1. ¹Department of Child and Adolescent Psychiatry, The Children's Hospital of Philadelphia, Philadelphia, PA, USA
2. ²Department of Psychiatry, University of Pennsylvania School of Medicine, Philadelphia, PA, USA
3. ³Center for Biomedical Informatics, The Children's Hospital of Philadelphia, Philadelphia, PA, USA
4. ⁴Division of Genetics, The Children's Hospital of Philadelphia, Philadelphia, PA, USA
5. ⁵Center for Applied Genomics, The Children's Hospital of Philadelphia, Philadelphia, PA, USA
6. ⁶Joseph Stokes Jr Research Institute, The Children's Hospital of Philadelphia, Philadelphia, PA, USA
7. ⁷Department of Pediatrics, University of Pennsylvania School of Medicine, Philadelphia, PA, USA
8. ⁸Department of Biostatistics and Epidemiology, University of Pennsylvania School of Medicine, Philadelphia, PA, USA
9. ⁹Dipartimento di Medicina Sperimentale, University La Sapienza, Rome, Italy
10. ¹⁰Division of Pulmonary Medicine, The Children's Hospital of Philadelphia, Philadelphia, PA, USA
11. ¹¹Division of Oncology, The Children's Hospital of Philadelphia, Philadelphia, PA, USA

Correspondence: Dr H Hakonarson, Division of Pulmonary Medicine, The Children's Hospital of Philadelphia, 34th St and Civic Center Blvd, Rm 1216E ARC, Philadelphia, PA 19104-4318, USA. E-mail: hakonarson@chop.edu; Dr PS White, Division of Pulmonary Medicine, The Children's Hospital of Philadelphia, 34th St and Civic Center Blvd, Rm 1407 CHOP North, Philadelphia, PA 19104-4318, USA. E-mail: white@genome.chop.edu

¹²These authors contributed equally to this work.

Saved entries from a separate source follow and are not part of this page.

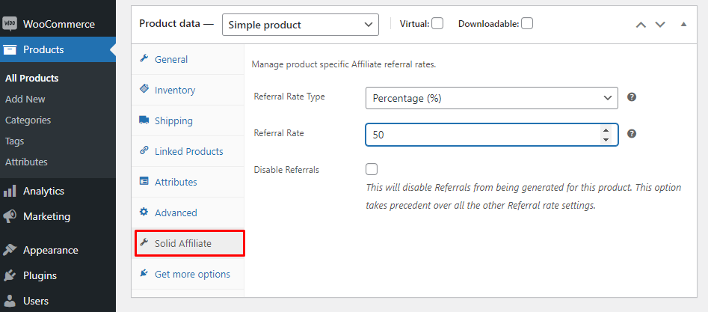Viewport: 708px width, 312px height.
Task: Collapse the Product data panel with triangle toggle
Action: [683, 24]
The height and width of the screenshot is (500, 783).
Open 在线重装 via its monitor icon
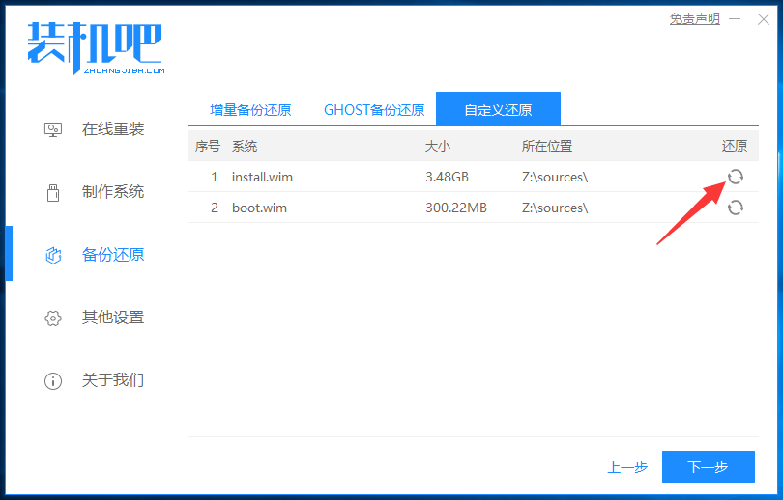coord(54,129)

Received 4 December 2008; Revised 8 May 2009; Accepted 26 May 2009; Published online 23 June 2009.

Abstract

Attention-deficit/hyperactivity disorder (ADHD) is a common and highly heritable disorder, but specific genetic factors underlying risk remain elusive. To assess the role of structural variation in ADHD, we identified 222 inherited copy number variations (CNVs) within 335 ADHD patients and their parents that were not detected in 2026 unrelated healthy individuals. Although no excess CNVs, either deletions or duplications, were found in the ADHD cohort relative to controls, the inherited rare CNV-associated gene set was significantly enriched for genes reported as candidates in studies of autism, schizophrenia and Tourette syndrome, including A2BP1, AUTS2, CNTNAP2 and IMMP2L. The ADHD CNV gene set was also significantly enriched for genes known to be important for psychological and neurological functions, including learning, behavior, synaptic transmission and central nervous system development. Four independent deletions were located within the protein tyrosine phosphatase gene, PTPRD, recently implicated as a candidate gene for restless legs syndrome, which frequently presents with ADHD. A deletion within the glutamate receptor gene, GRM5, was found in an affected parent and all three affected offspring whose ADHD phenotypes closely resembled those of the GRM5 null mouse. Together, these results suggest that rare inherited structural variations play an important role in ADHD development and indicate a set of putative candidate genes for further study in the etiology of ADHD.